─── Stored data
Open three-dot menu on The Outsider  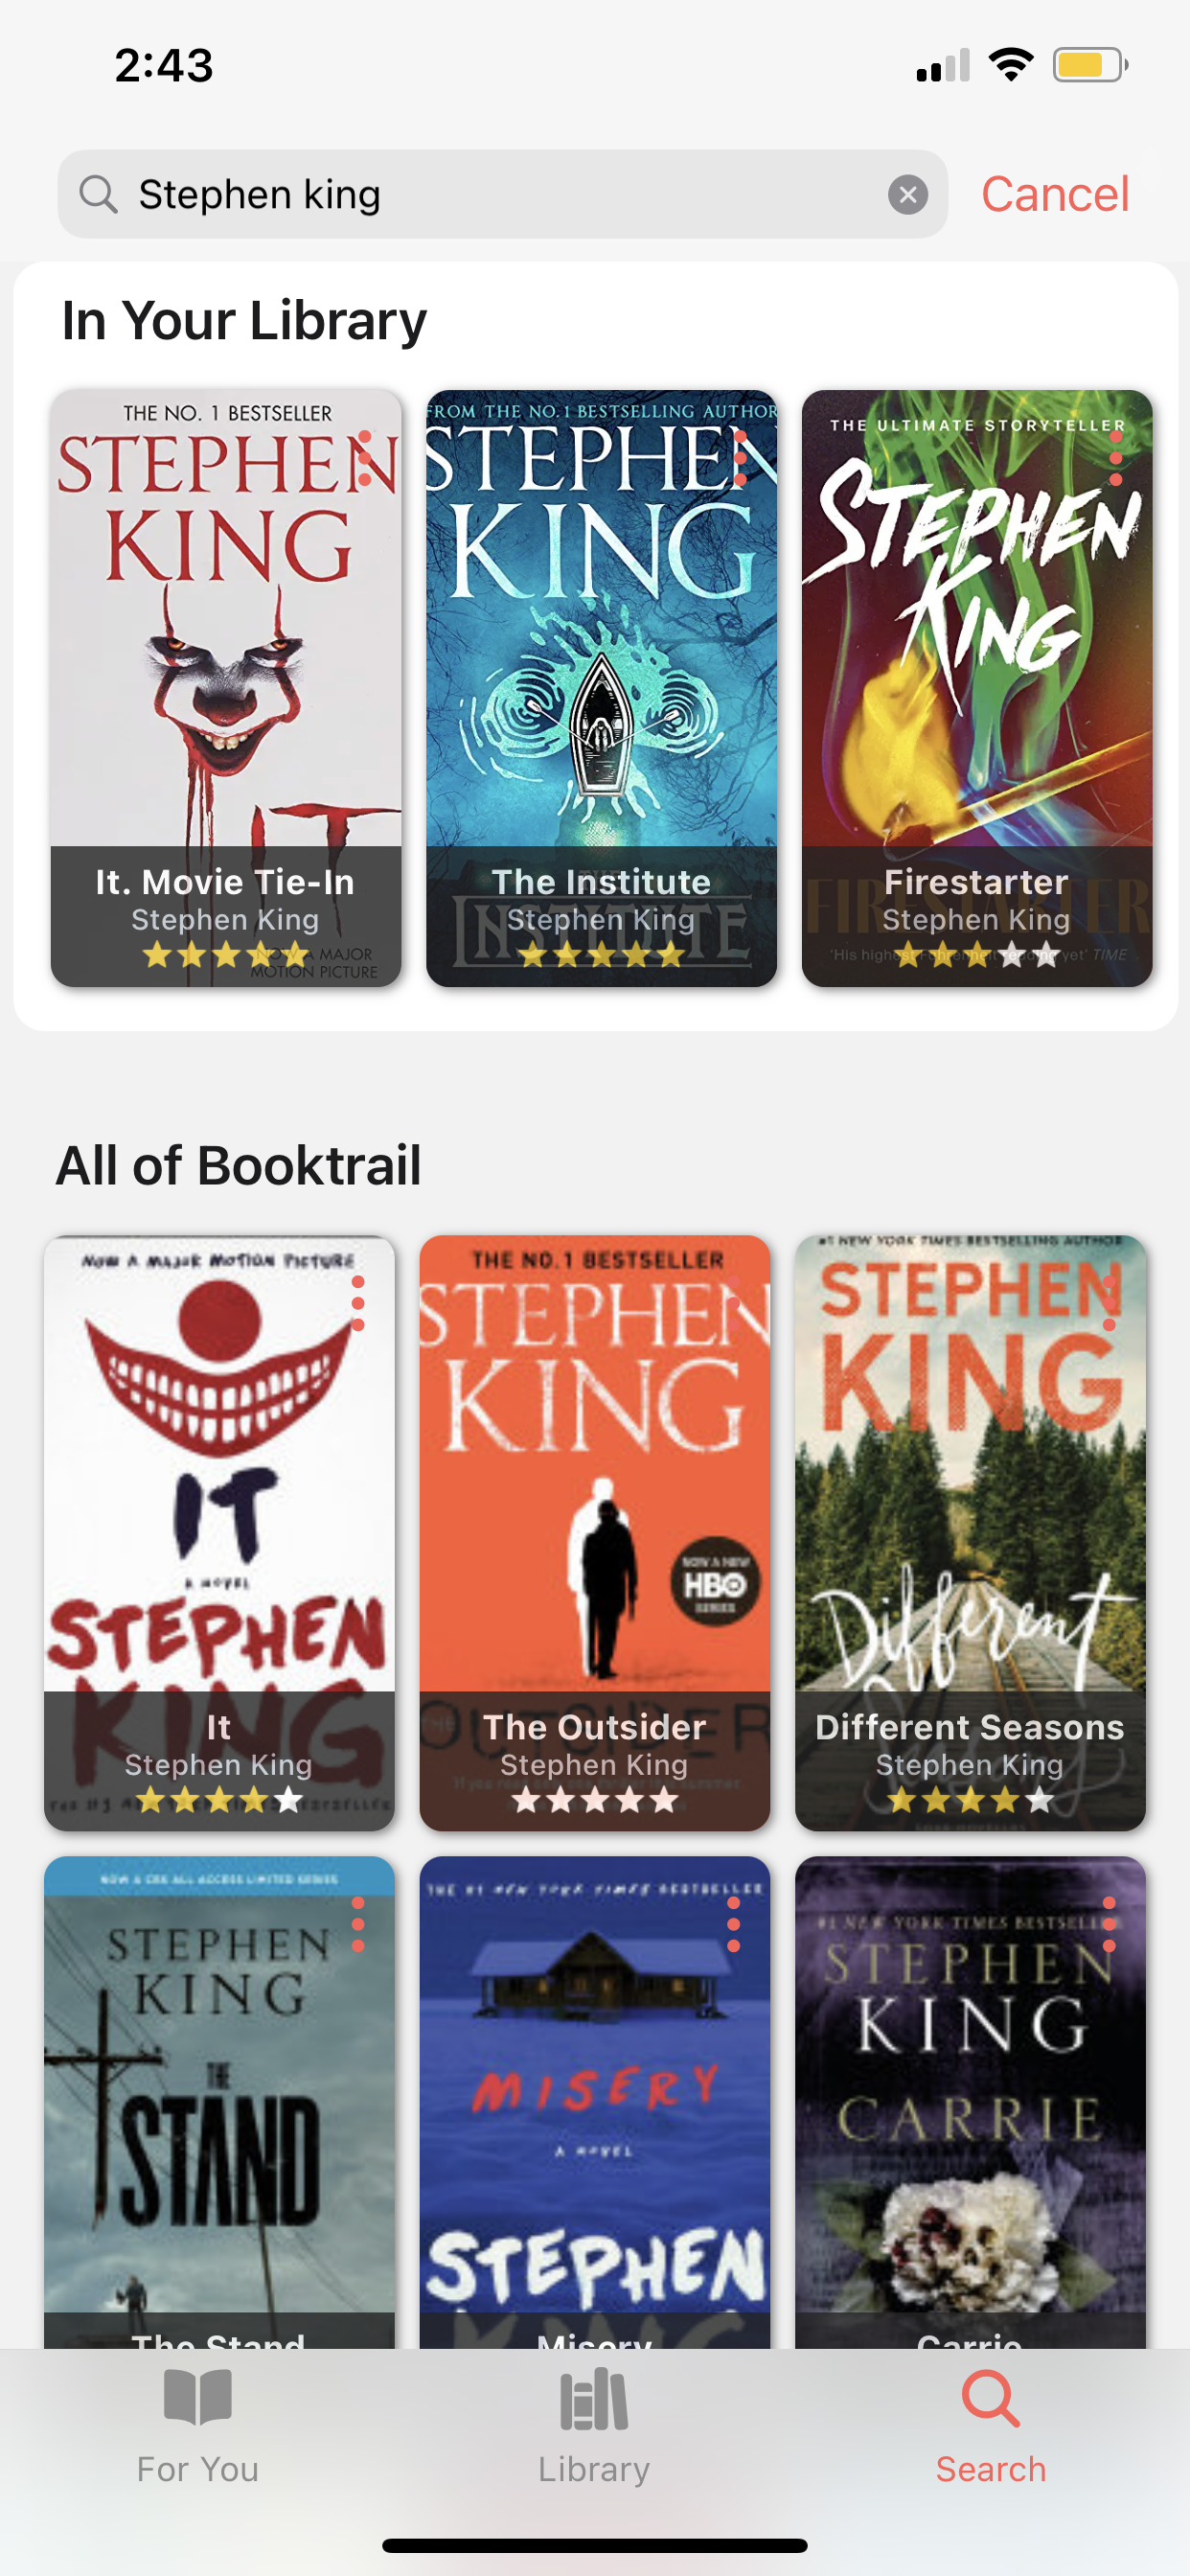733,1303
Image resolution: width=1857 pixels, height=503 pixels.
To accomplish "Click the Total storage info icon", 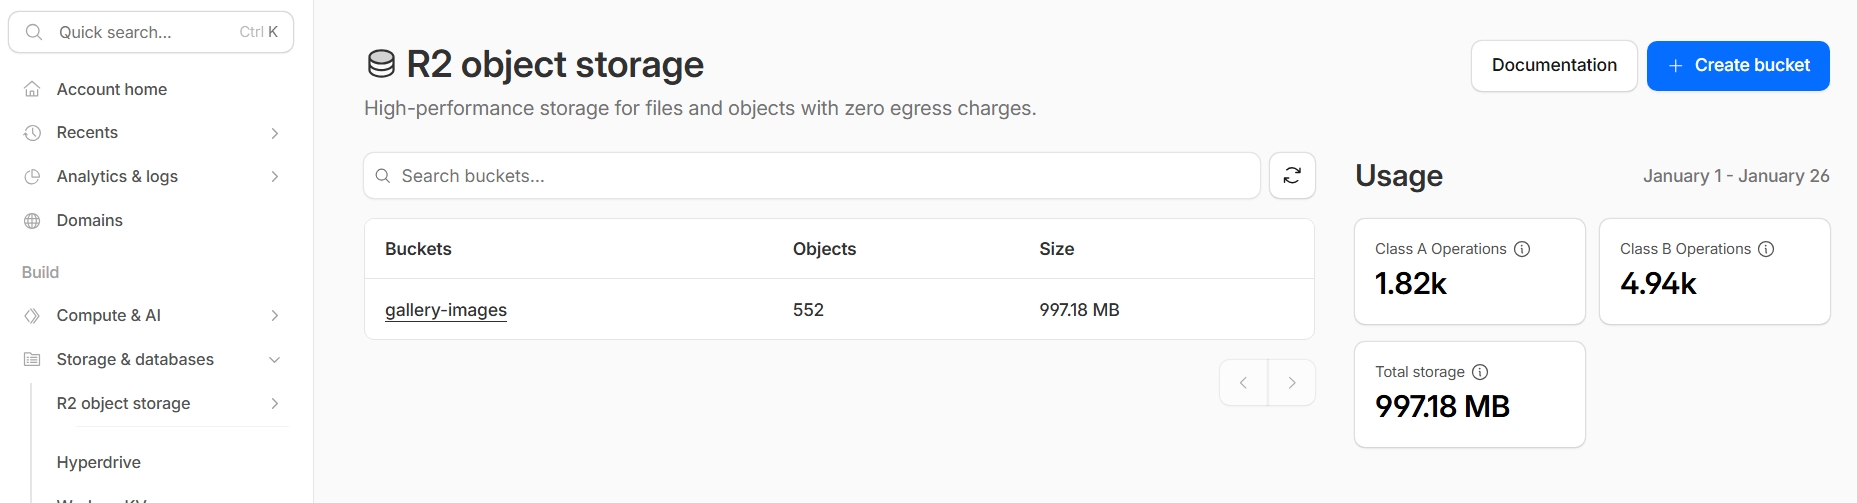I will [x=1480, y=372].
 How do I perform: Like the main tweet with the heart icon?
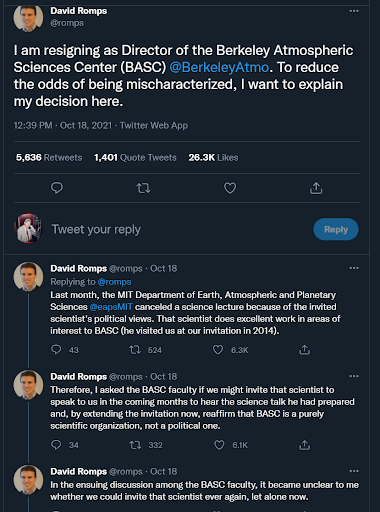[x=230, y=188]
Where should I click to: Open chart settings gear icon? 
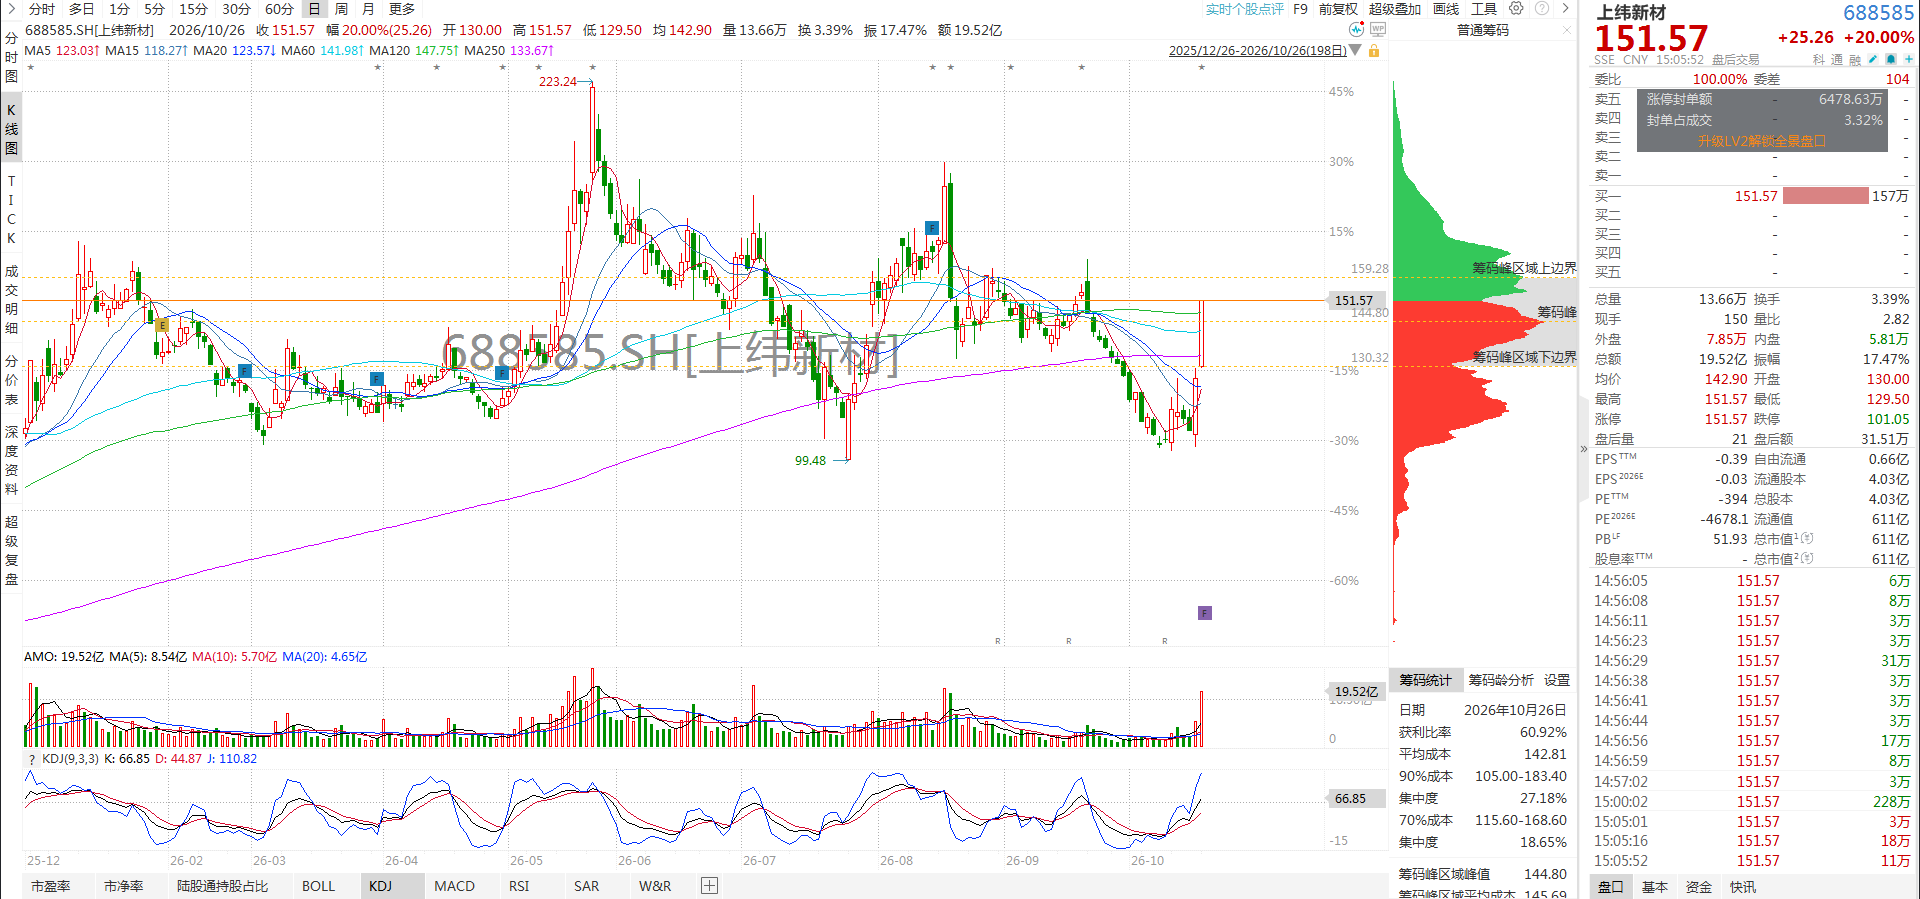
──────
Beginning with the line that contains "How do I perform: Like" and ending with the last line of the data, restate each line word for word. Exclude the pictures.

Answer box:
 How do I perform: Like the main tweet with the heart icon?
[x=230, y=188]
Where should I click to: Open chart settings gear icon? 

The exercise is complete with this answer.